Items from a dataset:
# # # # #

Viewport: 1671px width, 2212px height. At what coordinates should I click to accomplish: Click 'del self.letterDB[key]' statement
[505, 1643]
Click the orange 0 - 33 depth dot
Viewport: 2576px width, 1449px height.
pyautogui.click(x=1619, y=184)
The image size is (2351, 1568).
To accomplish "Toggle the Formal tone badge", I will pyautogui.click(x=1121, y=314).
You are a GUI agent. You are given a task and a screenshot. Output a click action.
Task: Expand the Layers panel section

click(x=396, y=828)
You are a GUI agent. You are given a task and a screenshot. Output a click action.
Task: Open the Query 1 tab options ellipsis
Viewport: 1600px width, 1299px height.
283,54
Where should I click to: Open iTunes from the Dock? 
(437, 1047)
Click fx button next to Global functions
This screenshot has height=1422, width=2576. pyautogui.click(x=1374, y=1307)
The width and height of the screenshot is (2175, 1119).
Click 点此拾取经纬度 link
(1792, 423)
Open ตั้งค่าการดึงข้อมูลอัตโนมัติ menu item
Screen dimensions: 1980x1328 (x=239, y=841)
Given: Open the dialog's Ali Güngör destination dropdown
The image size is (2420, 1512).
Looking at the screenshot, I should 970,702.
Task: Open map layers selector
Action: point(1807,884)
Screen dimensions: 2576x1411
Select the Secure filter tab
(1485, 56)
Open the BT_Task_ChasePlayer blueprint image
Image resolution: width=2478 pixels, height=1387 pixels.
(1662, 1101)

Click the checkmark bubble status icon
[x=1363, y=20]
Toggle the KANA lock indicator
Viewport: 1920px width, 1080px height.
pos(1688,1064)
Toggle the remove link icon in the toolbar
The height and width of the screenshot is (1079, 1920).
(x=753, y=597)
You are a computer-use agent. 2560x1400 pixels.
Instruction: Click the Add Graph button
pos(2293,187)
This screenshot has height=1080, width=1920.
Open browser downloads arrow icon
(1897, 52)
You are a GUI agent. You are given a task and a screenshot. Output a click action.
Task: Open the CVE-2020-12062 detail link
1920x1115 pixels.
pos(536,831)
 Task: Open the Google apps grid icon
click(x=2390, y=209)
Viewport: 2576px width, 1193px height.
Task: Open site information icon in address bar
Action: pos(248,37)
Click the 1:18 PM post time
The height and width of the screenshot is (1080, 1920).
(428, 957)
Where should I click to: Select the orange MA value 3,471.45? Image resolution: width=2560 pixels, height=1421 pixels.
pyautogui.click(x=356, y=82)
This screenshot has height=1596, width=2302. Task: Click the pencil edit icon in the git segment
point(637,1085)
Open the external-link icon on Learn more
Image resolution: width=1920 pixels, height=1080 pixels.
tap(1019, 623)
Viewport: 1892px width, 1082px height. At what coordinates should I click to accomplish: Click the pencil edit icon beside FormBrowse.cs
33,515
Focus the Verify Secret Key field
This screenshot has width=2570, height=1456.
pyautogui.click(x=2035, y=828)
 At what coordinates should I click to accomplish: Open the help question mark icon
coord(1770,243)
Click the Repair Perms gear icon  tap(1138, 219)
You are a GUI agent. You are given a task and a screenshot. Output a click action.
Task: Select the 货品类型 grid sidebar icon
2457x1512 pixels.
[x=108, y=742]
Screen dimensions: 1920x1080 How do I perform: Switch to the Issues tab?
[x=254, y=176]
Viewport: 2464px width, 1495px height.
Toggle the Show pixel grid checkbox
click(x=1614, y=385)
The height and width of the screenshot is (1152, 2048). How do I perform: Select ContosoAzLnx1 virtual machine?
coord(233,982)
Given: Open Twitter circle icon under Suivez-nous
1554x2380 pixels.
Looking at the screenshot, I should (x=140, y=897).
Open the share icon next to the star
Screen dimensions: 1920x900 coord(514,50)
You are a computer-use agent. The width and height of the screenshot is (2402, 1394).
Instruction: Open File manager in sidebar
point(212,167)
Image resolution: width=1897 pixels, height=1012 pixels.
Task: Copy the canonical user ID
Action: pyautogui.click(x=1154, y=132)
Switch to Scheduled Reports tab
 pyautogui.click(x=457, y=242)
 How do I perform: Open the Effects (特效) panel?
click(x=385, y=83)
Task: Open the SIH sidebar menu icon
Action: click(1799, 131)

# # # # #

WORK TO COMPLETE
Lines from the start of the records through the one containing "The image size is (2351, 1568)." are what should be retyped, exactly and in full, both ends included.

COMPLETED EXERCISE
Viewport: 1671px width, 2212px height. At what coordinates should I click to accomplish: Click 'del self.letterDB[key]' statement
[505, 1643]
Click the orange 0 - 33 depth dot
Viewport: 2576px width, 1449px height.
pyautogui.click(x=1619, y=184)
The image size is (2351, 1568).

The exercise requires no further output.